In a fictional novel, I tend to pick apart the flow of the story, how characters evolve, and how the backdrop plays against the story. I seek out good writing, if for no other reason than to learn from it.
Sarah’s story was unquestionably well written, but it did something more. It pulled emotions out of me I didn’t realize were there. The power of this book is that everyone has some thing that causes them to hide or pretend to be someone they’re not. Maybe it doesn’t go far enough to lead you down the path of blackout drinking, but it definitely makes you feel like you’re not worthy of a relationship or a job or whatever. We all fight through bouts of low self confidence and the fear that everyone else will find out we don’t belong. That if you don’t behave a certain way, you’re not worthy of love or approval.

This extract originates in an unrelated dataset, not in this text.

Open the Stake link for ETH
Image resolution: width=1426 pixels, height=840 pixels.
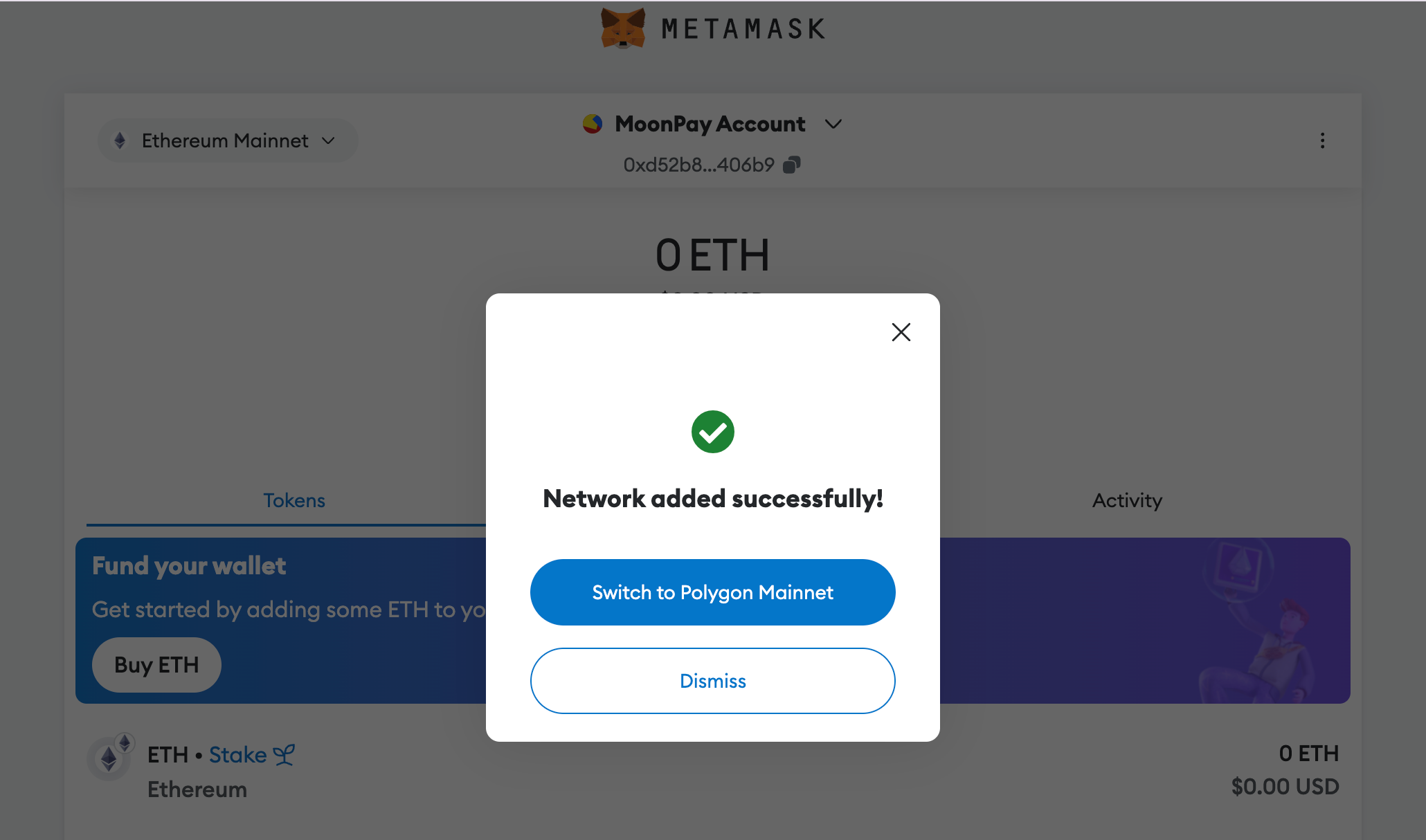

For me, this book brought me face to face with my fear that if I don’t do exactly what my father asked of me, I wouldn’t be worthy of his love. Please don’t misunderstand–this is my issue. I’m not placing blame on him for it. But for whatever reason, I molded my life for YEARS based on what I thought his version of my life should be. I got so lost in trying to be the perfect daughter that I actually forgot to ask if it was a life I wanted. I was desperate to hear him tell me he was proud of me that I didn’t care whether or not I was proud of me.
I lost sight of the idea that very little is actually within my control. I wasted so much energy trying to force life into this tiny box instead of being open to experiences and finding myself along the way. I even forgot what “me” even looked like.
It was a 10 year journey that’s still far from finished. Just when I think I have one thing figured out, something else pops up and throws it all off balance again. But now I remember to pause and ask myself if it I can control (my thoughts, attitudes, and behaviors) or is it something I must react to? Well, not all the time, but I am getting better.
I love this book because it’s a real reminder that we’re all trying to hide how imperfect we actually are. We’re all trying to be a better version of ourselves. And we all eventually come to the conclusion that life is really more about being perfectly imperfect–accepting ourselves for who we are, while taking small steps to improve ourselves a day at a time, knowing that perfect isn’t the goal.
There will always be set backs and mistakes. It’s okay to be embarrassed about those mistakes. Some of them will be embarrassing and cause irreparable damage. It’s about getting back up, dusting yourself off, and trying again. It’s about learning from those mistakes and not repeating the same selfish behaviors over and over. And not being an asshole to people along the way because they’re going through their own version of it, too.
So thank you, Sarah. Thank you for probably being scared to write this but doing it anyway. Thank you for showing your flaws. Thank you for sharing how tough it can be to admit to yourself and others that you’ve messed up. And thank you for your humor and wit shared through some painful memories.
We’re all on different places of the same path–the path of being comfortable in our own skin.